4) Como leigo no assunto, não sei como fazer, mas é preciso criar mecanismos para que os preços nas prateleiras dos supermercados caiam com uma velocidade maior. A dona de casa tem que perceber que comer está mais barato e que isso está fazendo a diferença no orçamento familiar. Se é verdade que os preços da alimentação vêm caindo, como revelam as pesquisas, também é inegável que a diminuição ainda não se dá em nível suficiente para melhorar o humor das pessoas. De forma rudimentar, sei que estoques reguladores, investimento em agricultura familiar e nas grandes safras de grãos ajudam. Por outro lado, a pandemia e os fenômenos climáticos desarranjaram de forma profunda a cadeia de produção do setor.

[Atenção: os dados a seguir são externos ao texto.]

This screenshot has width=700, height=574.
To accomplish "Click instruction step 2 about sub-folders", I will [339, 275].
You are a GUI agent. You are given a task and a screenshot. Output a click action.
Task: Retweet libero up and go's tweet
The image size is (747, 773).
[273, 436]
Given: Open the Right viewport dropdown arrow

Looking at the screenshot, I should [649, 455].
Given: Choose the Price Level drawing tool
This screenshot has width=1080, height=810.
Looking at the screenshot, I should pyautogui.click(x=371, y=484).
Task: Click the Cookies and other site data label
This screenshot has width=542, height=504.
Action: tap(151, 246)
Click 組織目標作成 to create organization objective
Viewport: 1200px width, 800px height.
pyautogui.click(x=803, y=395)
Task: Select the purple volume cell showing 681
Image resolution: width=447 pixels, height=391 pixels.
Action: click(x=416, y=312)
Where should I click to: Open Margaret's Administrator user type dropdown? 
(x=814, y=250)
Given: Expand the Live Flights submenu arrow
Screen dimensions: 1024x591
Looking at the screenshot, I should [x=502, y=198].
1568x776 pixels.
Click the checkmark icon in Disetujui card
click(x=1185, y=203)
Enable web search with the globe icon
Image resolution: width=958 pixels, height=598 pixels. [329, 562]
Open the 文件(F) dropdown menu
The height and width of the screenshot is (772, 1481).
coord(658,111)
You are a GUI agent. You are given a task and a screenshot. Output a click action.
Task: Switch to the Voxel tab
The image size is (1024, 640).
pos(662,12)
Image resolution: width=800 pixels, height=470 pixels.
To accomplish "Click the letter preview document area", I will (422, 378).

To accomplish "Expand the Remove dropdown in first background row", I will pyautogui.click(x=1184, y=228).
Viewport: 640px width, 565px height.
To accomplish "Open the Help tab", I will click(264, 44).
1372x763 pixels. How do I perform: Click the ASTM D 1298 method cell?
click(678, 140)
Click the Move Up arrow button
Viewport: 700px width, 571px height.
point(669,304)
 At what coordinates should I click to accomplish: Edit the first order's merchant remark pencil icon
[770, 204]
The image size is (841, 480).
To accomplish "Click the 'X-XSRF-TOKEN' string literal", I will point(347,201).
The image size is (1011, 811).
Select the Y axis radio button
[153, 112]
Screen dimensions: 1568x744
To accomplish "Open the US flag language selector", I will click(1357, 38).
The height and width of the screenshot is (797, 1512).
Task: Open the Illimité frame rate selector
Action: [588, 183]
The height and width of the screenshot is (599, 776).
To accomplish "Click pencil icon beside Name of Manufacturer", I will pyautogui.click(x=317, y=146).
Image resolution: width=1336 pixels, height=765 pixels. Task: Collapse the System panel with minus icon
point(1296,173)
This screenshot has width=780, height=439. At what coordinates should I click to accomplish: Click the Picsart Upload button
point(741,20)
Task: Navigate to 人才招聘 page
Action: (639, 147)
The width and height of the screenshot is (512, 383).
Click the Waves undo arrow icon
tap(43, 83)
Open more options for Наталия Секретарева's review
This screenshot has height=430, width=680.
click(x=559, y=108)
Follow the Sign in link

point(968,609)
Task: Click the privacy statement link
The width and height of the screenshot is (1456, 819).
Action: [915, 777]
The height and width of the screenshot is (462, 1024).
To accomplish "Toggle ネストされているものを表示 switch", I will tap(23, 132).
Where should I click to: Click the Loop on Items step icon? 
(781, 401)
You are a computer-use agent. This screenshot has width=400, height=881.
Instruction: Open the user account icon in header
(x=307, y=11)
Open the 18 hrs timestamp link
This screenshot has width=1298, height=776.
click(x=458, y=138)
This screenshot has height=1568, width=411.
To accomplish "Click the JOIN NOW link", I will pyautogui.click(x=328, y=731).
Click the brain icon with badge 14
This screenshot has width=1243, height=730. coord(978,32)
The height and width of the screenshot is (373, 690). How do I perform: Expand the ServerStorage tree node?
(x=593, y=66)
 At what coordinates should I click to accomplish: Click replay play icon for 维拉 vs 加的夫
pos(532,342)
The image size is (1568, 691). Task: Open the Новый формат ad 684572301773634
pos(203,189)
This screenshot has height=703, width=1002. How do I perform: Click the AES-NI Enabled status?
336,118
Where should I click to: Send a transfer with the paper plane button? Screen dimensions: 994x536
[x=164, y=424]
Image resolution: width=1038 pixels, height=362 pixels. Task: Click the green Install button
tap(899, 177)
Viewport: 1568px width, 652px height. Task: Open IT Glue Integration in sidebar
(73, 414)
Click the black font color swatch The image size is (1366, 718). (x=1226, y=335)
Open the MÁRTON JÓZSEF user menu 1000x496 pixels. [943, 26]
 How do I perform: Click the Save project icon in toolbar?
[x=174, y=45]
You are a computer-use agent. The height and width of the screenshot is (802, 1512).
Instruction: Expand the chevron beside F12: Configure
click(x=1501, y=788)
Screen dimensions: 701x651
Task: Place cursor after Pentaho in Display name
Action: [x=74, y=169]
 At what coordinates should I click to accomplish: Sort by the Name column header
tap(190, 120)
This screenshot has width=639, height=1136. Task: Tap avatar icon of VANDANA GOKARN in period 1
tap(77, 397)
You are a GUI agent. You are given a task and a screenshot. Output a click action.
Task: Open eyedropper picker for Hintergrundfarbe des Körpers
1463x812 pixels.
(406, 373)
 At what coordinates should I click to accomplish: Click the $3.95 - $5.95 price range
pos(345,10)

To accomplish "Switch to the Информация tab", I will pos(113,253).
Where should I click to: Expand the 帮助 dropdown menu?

Nem pensar em tabelamento de preços, caminho curto para crises de abastecimento, mas está aí um enorme desafio a ser enfrentado e vencido.
5) A imprensa comercial está aquecendo baterias para mergulhar de vez no jornalismo de guerra contra Lula, o governo e o PT. Cresce de importância, neste momento, a adoção de uma providência simples: a nomeação de um porta-voz do governo, que se encontraria com os jornalistas diariamente, não deixando ataques sem respostas e apresentando as versões do governo para os fatos. Barack Obama colheu ótimos resultados com a rotina criada por seu porta-voz Josh Earnet, que reunia a imprensa todos os dias, às 11h da manhã. No Brasil de hoje, isso aliviaria o presidente Lula, um comunicador genial, mas que não pode carregar sobre seus ombros o peso quase exclusivo de falar ao povo brasileiro.
6) Em relação à tão pregada necessidade de o PT voltar as bases e influir diretamente na vida do povo, o buraco é bem mais embaixo. Será que o povão das favelas e bairros pobres quer ouvir o partido? As igrejas neopentecostais e o funk já não teriam espaço consolidado na preferência dos milhões de brasileiros dessas comunidades? Talvez a cultura seja uma saída para se buscar a reaproximação. Só sei que é preciso tentar. A agenda do PT não pode se limitar a discussões de governo e aos preparativos para a participação do partido na eleição seguinte.